Work request: Scan the material for the word "name", and copy each line where it shows up.

Extracted information:
=== Begin Enclosure ===
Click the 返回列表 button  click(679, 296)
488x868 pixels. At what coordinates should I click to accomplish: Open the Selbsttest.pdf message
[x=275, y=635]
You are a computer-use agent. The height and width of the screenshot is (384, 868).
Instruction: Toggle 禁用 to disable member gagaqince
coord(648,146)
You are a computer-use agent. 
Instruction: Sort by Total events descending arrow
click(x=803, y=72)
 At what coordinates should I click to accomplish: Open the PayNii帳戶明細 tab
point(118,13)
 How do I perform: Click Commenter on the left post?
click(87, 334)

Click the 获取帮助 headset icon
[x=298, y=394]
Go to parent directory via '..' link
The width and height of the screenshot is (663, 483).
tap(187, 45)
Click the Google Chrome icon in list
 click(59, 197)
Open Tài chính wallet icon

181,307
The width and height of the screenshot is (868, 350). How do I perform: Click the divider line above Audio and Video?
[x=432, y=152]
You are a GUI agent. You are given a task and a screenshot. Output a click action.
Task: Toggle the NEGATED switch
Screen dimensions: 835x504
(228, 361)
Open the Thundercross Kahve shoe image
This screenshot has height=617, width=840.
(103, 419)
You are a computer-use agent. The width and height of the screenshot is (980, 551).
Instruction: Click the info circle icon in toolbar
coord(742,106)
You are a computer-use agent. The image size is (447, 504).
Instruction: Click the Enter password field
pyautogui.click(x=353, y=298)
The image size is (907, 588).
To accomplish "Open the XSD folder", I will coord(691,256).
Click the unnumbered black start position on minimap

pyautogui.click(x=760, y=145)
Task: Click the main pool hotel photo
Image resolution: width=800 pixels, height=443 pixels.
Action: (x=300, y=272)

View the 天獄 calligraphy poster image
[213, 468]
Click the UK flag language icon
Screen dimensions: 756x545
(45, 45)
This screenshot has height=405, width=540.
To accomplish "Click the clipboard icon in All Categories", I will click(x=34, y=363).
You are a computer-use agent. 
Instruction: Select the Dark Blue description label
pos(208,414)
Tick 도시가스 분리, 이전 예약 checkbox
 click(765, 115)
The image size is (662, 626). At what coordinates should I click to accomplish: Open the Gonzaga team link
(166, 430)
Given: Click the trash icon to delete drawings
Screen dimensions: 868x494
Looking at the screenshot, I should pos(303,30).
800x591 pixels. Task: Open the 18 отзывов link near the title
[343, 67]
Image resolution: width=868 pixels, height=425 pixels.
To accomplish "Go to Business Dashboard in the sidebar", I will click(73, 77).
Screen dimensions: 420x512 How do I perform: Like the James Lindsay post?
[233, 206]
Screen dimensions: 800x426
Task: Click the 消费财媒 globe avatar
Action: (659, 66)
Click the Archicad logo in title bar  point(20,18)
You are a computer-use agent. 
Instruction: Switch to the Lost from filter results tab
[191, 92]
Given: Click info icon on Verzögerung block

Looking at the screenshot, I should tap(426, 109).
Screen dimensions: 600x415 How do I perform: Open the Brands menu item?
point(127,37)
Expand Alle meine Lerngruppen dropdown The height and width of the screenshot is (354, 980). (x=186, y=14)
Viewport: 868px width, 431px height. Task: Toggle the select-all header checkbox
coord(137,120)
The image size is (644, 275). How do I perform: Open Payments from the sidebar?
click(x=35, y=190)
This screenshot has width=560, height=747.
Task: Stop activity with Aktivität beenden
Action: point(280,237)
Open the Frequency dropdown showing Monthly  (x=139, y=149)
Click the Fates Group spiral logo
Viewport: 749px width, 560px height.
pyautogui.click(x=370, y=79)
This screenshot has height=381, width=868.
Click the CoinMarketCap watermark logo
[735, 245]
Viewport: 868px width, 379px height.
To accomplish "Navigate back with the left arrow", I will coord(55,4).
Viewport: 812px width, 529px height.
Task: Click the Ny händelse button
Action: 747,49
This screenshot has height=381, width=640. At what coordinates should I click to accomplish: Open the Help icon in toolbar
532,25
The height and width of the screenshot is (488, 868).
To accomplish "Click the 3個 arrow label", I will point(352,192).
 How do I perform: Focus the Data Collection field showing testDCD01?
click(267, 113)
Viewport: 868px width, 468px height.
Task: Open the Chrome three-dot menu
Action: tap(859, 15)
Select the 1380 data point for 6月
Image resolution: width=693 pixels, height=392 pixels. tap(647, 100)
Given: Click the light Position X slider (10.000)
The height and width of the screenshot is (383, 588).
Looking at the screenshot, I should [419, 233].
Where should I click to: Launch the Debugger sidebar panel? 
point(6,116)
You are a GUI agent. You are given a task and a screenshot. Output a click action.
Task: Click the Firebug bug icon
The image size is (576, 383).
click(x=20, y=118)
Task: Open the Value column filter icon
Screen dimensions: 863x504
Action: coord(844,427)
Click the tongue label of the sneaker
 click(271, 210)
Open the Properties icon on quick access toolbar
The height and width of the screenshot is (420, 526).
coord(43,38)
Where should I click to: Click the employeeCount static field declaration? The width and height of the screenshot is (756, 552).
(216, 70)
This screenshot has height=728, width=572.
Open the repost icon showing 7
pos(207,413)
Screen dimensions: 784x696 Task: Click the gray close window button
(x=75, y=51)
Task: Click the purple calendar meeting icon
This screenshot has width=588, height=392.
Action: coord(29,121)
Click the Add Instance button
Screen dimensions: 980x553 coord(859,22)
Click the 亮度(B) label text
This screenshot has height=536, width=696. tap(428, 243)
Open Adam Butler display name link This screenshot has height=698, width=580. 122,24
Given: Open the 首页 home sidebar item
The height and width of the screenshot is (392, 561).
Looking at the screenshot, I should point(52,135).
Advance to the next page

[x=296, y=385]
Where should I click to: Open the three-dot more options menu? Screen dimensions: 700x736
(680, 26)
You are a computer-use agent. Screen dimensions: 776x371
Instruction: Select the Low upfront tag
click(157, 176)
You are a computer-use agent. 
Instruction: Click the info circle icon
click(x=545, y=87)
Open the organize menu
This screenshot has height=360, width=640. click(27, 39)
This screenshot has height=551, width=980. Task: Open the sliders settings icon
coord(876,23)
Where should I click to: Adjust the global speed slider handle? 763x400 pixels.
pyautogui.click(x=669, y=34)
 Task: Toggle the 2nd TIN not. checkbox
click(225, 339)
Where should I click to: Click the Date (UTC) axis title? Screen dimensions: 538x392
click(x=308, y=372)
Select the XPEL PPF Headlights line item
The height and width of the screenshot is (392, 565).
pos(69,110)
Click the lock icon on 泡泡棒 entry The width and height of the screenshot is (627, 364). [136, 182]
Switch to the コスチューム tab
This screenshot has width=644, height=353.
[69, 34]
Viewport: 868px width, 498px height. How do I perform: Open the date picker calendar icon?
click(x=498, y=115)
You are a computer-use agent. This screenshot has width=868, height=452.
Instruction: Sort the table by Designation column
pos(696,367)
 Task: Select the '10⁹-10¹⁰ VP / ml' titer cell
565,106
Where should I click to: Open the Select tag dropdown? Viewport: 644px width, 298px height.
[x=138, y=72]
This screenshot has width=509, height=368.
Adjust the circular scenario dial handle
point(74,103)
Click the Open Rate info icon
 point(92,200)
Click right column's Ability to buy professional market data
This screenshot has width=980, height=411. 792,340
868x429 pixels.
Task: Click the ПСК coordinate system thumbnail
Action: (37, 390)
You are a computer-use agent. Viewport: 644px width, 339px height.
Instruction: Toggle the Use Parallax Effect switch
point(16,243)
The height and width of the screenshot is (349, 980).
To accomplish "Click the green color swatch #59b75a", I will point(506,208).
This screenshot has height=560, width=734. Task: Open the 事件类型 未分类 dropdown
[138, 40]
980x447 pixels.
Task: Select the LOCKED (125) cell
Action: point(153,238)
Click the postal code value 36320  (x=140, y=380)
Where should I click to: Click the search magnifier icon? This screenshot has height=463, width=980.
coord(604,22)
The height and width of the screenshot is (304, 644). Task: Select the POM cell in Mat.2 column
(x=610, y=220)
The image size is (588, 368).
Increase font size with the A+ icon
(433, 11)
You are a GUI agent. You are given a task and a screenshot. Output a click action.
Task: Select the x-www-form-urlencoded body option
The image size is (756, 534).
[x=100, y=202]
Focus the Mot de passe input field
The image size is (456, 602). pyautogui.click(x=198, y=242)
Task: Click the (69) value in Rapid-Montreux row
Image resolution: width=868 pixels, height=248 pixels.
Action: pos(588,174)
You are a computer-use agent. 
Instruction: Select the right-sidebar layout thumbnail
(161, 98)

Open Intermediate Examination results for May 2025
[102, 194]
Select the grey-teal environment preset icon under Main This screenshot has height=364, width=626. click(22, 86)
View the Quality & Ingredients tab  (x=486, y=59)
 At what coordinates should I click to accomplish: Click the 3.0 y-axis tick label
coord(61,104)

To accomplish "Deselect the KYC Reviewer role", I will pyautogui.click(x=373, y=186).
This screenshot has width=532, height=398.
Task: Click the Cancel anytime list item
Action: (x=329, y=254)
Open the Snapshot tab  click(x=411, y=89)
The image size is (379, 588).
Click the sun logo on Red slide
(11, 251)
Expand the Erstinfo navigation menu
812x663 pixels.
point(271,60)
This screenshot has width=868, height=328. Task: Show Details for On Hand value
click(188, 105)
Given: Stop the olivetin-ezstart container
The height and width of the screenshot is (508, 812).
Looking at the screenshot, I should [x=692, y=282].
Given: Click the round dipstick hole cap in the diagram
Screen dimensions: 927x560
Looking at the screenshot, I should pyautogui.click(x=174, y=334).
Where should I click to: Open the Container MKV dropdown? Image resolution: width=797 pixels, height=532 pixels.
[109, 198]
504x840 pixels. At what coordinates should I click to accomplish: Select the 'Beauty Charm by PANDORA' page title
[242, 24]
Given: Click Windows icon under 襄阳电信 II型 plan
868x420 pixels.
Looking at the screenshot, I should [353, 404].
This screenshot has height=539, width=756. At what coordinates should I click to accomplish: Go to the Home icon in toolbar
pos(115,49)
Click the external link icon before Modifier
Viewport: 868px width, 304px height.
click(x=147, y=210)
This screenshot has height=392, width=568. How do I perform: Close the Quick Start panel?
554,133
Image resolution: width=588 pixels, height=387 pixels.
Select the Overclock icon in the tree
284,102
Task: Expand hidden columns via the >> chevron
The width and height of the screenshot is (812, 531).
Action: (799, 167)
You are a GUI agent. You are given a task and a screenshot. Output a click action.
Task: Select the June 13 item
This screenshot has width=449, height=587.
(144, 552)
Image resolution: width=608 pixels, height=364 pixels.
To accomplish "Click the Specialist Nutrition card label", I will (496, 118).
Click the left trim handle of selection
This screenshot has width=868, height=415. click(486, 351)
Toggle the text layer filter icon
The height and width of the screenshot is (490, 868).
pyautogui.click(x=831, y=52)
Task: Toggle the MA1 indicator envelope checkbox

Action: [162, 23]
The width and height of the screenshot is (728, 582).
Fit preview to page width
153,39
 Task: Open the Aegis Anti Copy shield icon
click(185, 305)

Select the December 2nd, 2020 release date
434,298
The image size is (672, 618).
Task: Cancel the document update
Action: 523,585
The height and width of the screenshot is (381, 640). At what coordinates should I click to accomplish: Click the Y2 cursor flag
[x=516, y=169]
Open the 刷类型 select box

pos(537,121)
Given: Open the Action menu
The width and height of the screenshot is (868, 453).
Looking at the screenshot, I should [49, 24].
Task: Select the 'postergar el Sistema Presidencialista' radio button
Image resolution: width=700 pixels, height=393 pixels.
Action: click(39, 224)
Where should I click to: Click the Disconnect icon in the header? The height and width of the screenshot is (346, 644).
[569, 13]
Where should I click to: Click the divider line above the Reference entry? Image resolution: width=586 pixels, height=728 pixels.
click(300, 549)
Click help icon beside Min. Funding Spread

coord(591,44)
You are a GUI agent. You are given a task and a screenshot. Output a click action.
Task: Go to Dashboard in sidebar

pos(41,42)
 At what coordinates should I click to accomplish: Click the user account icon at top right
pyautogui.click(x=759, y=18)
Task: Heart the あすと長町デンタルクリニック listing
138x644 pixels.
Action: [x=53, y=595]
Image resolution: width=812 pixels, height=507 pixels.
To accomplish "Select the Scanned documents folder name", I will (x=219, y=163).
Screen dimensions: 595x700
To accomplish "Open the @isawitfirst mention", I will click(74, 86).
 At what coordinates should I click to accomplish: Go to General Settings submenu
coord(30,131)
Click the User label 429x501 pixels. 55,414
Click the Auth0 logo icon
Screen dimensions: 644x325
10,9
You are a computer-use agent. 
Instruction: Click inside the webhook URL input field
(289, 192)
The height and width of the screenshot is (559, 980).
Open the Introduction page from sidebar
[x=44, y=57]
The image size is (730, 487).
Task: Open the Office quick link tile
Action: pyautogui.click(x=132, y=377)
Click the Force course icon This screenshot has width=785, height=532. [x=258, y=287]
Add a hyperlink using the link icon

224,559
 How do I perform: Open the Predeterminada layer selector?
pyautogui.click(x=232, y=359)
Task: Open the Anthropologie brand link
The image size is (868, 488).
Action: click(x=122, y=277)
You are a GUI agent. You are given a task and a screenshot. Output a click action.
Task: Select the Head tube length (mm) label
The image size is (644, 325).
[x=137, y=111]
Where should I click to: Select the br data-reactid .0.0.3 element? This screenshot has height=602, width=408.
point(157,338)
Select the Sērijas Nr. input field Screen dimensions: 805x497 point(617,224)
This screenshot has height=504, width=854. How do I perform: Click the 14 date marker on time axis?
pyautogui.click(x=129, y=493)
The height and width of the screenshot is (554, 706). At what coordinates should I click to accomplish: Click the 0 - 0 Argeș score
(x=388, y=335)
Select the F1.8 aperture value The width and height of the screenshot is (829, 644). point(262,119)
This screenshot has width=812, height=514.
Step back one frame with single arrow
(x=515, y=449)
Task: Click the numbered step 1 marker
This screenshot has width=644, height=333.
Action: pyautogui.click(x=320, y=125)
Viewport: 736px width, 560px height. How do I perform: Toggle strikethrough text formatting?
=== End Enclosure ===
Written response:
Open Adam Butler display name link This screenshot has height=698, width=580. 122,24
To accomplish "Select the Scanned documents folder name", I will (x=219, y=163).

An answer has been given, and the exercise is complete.